The departure of Michael Gove and David Willetts in the
recent reshuffle was a fairly obvious attempt by David Cameron to cleanse his
government of some unwanted political toxicity ahead of the election. For the
left and the trade union movement, it’s an opportunity to enjoy a short moment
before redoubling our efforts to tackle the deeper forces at work.
Michael Gove’s exit was, of course, particularly enjoyable.
Rarely has someone united so many people against him so successfully. As Nick
Wright wrote in his recent piece for the Morning Star, Gove was singularly
successful in uniting almost the entire education profession against him. The
government might have lived with that. But the fact is that the Blob just kept
growing. By the time he went, polling evidence was showing that Gove was the
most disliked politician in Britain. Quite an achievement at a time when the
politician’s stock is arguably lower than at any point since the era of mass
democratic politics began. Gove’s real gift was tabloid journalistic bear-baiting
and he used it to try to sow division between teachers and their communities,
but as anyone who knows how community state schools actually worked could have
told Gove, it was going to take more than a clever turn of phrase and an
acquired talent for public school-style bullying to get between parents and
their daily experience of teachers. Gove’s rhetoric did not resonate with lived
reality and his dictatorial centralisation of power as he tried to drive
de-regulation ruthlessly from the DfE started to jar badly against basic
democratic common sense.
Then of course there was the unravelling of the policies
themselves. Forced academisation created broad-based coalitions based on
revulsion at rank dictatorship. The huge diversion of resources to pet Free
Schools, the back-of-a-fag-packet process for approving them and the drive to
set them up wherever and whenever someone felt moved to run a school stank of
insane dogma. And then there is the growing suspicion that academisation has
been a vast folly, academically meaningless and successful only in handing
schools into the control of people unfit for one reason or another to run them.
It was increasingly obvious that the real enemies of promise were practising in
Whitehall, not the classrooms.
Nicky Morgan’s appointment is clearly designed to take some
of the personalised heat out of education policy but there will be no radical
break.
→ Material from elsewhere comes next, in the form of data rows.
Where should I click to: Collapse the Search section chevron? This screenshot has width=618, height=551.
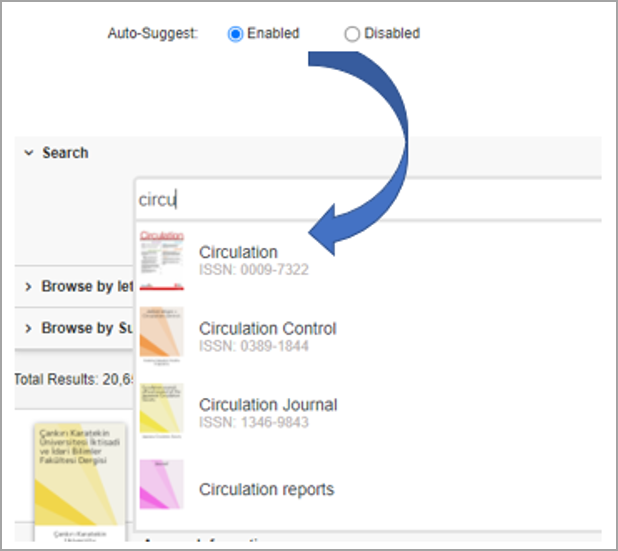pos(28,153)
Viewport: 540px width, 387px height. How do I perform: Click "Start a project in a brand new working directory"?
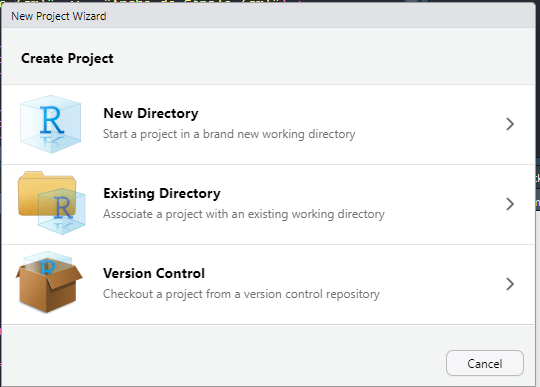pos(229,134)
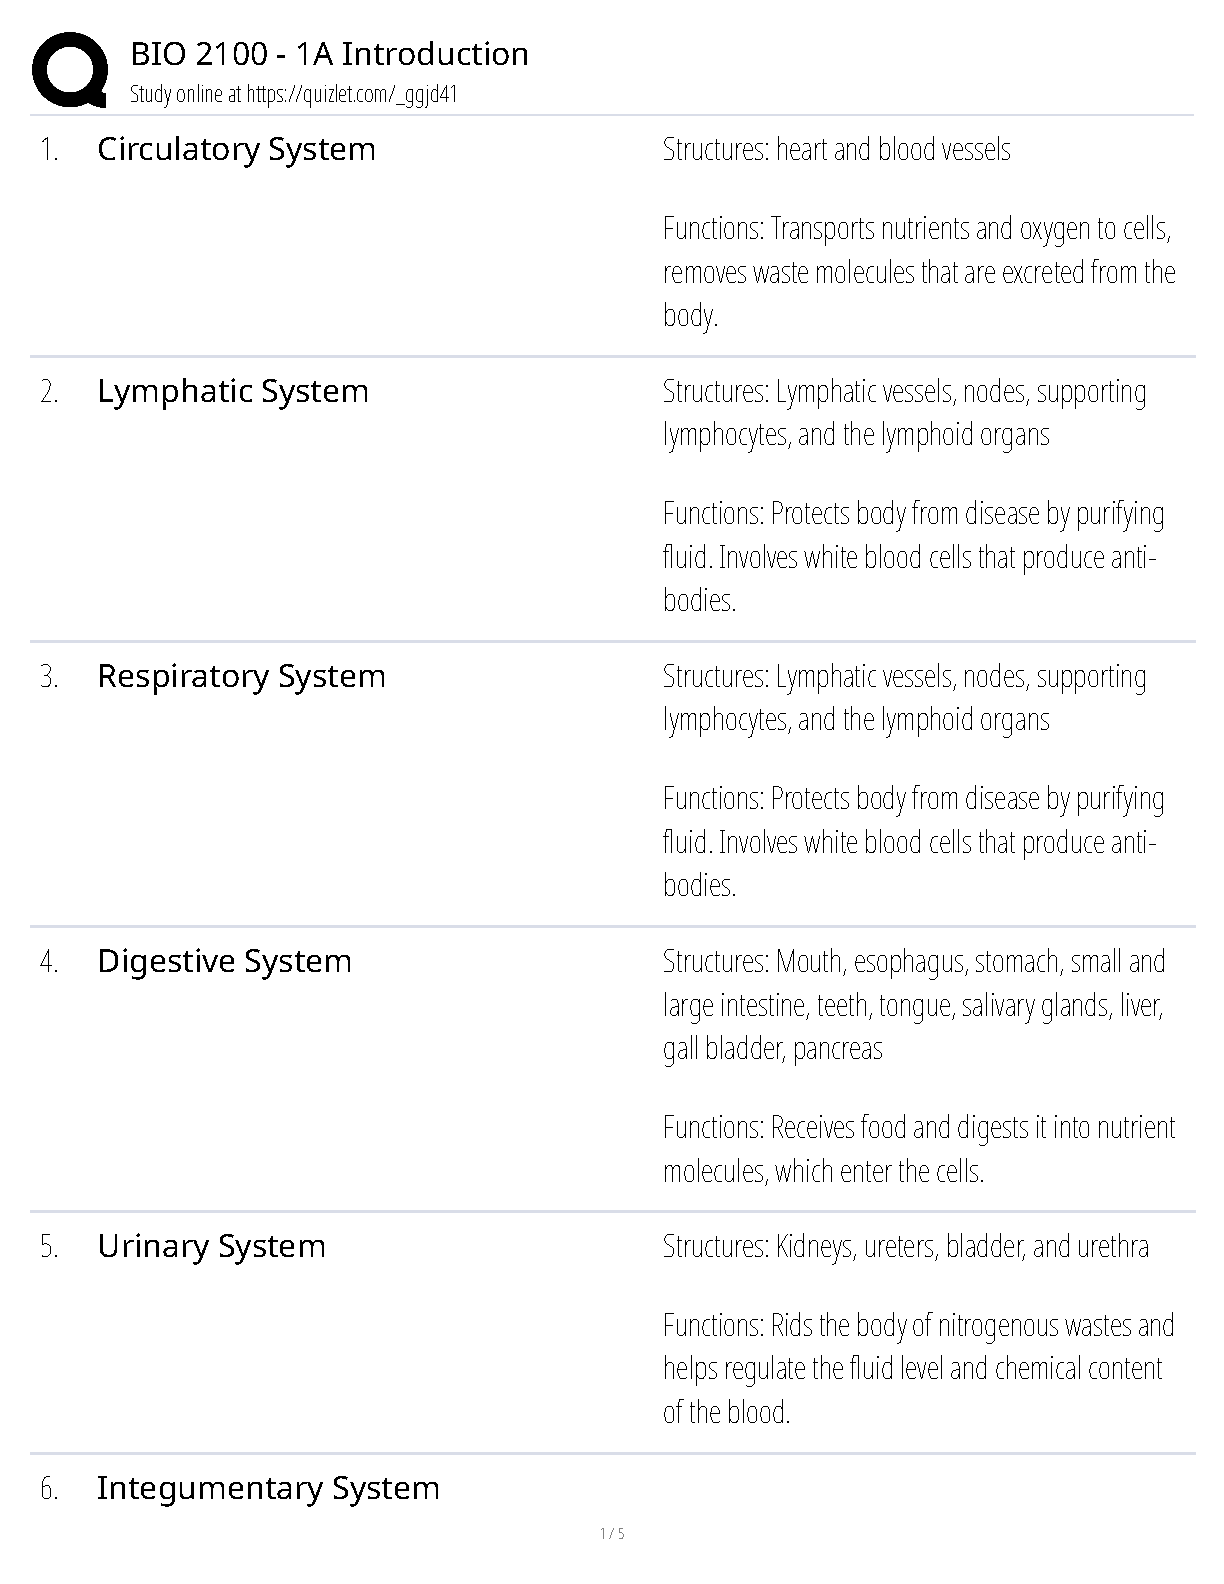Viewport: 1224px width, 1584px height.
Task: Click Lymphatic System structures definition text
Action: pyautogui.click(x=904, y=413)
Indeed, as this
recent article in US publication People’s World showed Gove’s particularly
offensive offensive was rooted in a far longer counter-revolution that serves
powerful transatlantic finance capital interests. Even while the
academy chain heads and other assorted apostles of privatisation are publicly
mourning Gove, they will be looking to the post-election world and working
to make sure that a Tory victory will further their aims.
David Willetts’s departure had a similar motivation.
Willetts was the architect of the shock therapy approach to the marketization
and privatisation of higher education. Willetts attempted to resettle the
financing of higher education on a publicly subsidised voucher system that
would be progressively sold off to the financial sector while simultaneously
feeding the growth of new private for-profit uiniversities. His policies
produced student riots, occupations and Parliamentary splits in the Coalition
before they began unravelling, publicly, in a very embarrassing way. As Andrew
McGettigan has argued here, judged by his two stated aims, Willetts has
been a failure. He leaves the higher education system more unstable, more privatised,
more de-regulated and more chaotic than at any point in the post-war
period.
Yet for all the relief at the passing of the headbangers,
the job at hand for the left and the education labour movement has not changed.
Now is the time to take advantage of the unpopularity of the policies, as well
as the people, and start to push for an alternative, democratised vision of a future
education system. Most importantly, now is the time to build on the broad
coalitions of interest that have emerged on campuses and in local communities
all over the country. Our urgent need now is build the mass forces that can put
pressure on Labour to start to develop once more a progressive vision of
education. Our own suggestions for starting this process are in our
pamphlet, Education for People. But this is just the start.